### Brief
Rewrite the items from the line with "Výber videotelefónu (81, 1037)" through the line with "Domový alarm Satel", both included, as a Markdown table with the columns No. and Line, one row per line and no rows for blank lines.

Dataset items
:::::

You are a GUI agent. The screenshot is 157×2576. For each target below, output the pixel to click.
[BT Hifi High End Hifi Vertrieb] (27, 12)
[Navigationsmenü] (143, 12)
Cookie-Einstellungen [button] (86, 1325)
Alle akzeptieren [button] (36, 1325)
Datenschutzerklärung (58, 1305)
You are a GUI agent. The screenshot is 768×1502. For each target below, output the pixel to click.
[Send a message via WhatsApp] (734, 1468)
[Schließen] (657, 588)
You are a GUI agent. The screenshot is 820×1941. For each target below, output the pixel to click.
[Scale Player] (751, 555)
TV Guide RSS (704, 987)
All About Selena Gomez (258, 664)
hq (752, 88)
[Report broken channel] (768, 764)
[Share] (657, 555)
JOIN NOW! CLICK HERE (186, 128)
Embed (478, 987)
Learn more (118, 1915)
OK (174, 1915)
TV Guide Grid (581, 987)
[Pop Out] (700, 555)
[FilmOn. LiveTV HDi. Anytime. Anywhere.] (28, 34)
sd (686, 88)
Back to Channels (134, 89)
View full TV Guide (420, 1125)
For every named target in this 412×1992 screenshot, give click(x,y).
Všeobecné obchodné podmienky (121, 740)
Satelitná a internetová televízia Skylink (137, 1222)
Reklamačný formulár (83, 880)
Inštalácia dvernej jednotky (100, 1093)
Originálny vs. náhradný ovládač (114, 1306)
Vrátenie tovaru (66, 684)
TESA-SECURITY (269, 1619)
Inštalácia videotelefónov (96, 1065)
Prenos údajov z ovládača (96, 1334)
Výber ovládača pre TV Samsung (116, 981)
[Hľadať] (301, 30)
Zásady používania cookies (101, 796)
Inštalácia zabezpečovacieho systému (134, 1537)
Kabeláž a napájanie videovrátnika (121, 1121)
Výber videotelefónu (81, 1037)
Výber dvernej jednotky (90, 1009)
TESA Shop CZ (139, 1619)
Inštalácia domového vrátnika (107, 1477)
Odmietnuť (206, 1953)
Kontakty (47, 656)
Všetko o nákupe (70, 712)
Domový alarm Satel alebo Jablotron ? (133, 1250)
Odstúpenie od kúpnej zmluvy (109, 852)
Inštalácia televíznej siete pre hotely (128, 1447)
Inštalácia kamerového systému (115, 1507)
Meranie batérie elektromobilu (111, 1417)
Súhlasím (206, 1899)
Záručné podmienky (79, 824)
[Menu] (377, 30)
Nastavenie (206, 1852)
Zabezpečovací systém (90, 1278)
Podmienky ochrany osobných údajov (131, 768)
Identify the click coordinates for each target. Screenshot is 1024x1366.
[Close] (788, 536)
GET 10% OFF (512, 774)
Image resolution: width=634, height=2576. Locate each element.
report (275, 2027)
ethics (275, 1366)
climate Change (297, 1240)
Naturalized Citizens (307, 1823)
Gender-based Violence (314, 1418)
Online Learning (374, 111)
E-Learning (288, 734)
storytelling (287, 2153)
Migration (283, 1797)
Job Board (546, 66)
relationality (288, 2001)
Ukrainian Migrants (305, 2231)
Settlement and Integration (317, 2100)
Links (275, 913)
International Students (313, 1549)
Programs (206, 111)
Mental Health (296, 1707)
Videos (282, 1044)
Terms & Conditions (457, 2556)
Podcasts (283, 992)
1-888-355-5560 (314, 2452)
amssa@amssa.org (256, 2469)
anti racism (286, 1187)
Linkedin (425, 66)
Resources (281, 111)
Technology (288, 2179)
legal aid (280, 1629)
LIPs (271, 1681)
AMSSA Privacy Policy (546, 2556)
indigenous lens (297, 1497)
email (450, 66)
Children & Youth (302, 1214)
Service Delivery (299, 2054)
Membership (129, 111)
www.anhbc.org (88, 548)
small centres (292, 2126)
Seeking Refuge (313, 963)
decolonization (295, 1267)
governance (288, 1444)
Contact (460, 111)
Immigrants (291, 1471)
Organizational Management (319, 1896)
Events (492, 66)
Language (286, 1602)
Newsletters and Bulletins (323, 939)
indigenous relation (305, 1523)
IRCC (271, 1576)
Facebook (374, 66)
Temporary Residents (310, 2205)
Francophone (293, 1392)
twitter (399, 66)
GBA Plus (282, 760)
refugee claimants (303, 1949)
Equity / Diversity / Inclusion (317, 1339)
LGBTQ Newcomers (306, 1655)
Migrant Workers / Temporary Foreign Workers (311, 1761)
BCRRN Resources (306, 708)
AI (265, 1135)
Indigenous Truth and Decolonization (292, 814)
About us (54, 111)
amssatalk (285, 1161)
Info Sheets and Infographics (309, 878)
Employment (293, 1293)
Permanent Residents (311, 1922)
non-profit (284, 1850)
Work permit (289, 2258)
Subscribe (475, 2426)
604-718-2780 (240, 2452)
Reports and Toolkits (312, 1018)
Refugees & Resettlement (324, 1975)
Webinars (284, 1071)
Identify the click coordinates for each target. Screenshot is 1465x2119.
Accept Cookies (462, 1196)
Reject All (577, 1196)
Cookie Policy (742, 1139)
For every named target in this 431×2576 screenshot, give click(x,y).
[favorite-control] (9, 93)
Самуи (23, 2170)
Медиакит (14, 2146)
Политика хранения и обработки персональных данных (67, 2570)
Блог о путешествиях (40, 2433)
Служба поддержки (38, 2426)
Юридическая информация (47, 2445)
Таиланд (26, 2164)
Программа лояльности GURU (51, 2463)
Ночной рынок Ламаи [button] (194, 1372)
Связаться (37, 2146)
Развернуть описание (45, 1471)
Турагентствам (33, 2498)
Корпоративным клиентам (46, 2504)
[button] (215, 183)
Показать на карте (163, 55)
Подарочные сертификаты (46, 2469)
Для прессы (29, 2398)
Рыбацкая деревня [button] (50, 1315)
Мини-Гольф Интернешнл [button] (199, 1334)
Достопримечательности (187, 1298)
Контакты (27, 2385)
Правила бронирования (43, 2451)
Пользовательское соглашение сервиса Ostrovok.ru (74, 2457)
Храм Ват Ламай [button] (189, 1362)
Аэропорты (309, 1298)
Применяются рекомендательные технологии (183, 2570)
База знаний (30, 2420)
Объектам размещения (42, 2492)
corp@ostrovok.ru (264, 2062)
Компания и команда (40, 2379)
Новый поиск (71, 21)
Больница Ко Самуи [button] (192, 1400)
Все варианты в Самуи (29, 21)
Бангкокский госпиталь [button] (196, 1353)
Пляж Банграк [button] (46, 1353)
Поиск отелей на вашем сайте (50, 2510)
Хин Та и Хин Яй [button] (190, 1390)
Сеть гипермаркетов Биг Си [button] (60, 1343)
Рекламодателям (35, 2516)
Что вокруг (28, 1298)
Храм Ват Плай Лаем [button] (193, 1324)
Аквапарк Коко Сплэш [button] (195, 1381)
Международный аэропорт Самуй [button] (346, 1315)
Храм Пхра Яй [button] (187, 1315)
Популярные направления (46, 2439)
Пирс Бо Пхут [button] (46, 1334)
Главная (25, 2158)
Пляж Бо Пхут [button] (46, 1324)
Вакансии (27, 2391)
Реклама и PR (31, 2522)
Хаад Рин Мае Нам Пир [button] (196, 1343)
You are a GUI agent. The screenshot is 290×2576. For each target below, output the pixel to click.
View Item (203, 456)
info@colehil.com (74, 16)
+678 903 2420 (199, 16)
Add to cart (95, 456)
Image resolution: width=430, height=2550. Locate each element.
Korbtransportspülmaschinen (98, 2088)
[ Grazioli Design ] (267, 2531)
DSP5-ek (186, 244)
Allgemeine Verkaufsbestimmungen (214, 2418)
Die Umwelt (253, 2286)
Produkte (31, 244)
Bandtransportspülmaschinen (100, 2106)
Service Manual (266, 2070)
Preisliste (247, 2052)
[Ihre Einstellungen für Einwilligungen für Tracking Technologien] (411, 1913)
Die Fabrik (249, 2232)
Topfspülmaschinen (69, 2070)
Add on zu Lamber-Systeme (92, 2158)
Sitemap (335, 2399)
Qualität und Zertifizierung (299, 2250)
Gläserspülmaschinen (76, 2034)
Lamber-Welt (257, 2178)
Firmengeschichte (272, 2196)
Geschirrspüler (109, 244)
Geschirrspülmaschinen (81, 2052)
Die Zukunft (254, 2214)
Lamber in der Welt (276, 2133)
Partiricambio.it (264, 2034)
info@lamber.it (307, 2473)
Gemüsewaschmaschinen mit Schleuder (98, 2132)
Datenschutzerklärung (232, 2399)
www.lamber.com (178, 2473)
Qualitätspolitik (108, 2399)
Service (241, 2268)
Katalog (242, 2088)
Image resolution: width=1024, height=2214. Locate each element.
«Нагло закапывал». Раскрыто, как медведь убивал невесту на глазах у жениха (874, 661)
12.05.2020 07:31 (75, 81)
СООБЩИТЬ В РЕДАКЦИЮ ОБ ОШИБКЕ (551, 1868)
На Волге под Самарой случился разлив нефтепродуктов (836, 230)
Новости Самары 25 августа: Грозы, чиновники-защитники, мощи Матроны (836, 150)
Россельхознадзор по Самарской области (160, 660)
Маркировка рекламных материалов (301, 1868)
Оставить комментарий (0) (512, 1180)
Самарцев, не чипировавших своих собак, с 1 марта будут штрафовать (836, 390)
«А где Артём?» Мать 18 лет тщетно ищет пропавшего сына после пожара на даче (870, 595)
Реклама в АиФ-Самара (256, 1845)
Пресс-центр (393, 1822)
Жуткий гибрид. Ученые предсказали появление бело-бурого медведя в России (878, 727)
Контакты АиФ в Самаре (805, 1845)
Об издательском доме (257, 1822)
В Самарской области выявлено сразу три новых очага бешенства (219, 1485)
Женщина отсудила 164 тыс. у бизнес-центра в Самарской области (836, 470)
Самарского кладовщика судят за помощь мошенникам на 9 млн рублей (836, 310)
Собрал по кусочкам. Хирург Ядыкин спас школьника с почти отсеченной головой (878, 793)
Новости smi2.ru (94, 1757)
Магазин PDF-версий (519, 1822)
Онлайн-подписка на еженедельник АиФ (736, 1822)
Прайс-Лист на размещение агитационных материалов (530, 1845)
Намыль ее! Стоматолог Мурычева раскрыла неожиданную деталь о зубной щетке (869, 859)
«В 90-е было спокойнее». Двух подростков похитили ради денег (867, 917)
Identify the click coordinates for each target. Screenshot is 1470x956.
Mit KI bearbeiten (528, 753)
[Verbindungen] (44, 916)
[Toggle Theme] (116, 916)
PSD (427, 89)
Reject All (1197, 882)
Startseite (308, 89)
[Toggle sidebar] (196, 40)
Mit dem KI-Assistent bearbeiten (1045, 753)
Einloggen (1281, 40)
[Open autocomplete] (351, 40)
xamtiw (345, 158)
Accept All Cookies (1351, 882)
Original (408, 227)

:::::

### Answer to this problem
| No. | Line |
|---|---|
| 1 | Výber videotelefónu (81, 1037) |
| 2 | Výber dvernej jednotky (90, 1009) |
| 3 | TESA Shop CZ (139, 1619) |
| 4 | Inštalácia domového vrátnika (107, 1477) |
| 5 | Odmietnuť (206, 1953) |
| 6 | Kontakty (47, 656) |
| 7 | Všetko o nákupe (70, 712) |
| 8 | Domový alarm Satel alebo Jablotron ? (133, 1250) |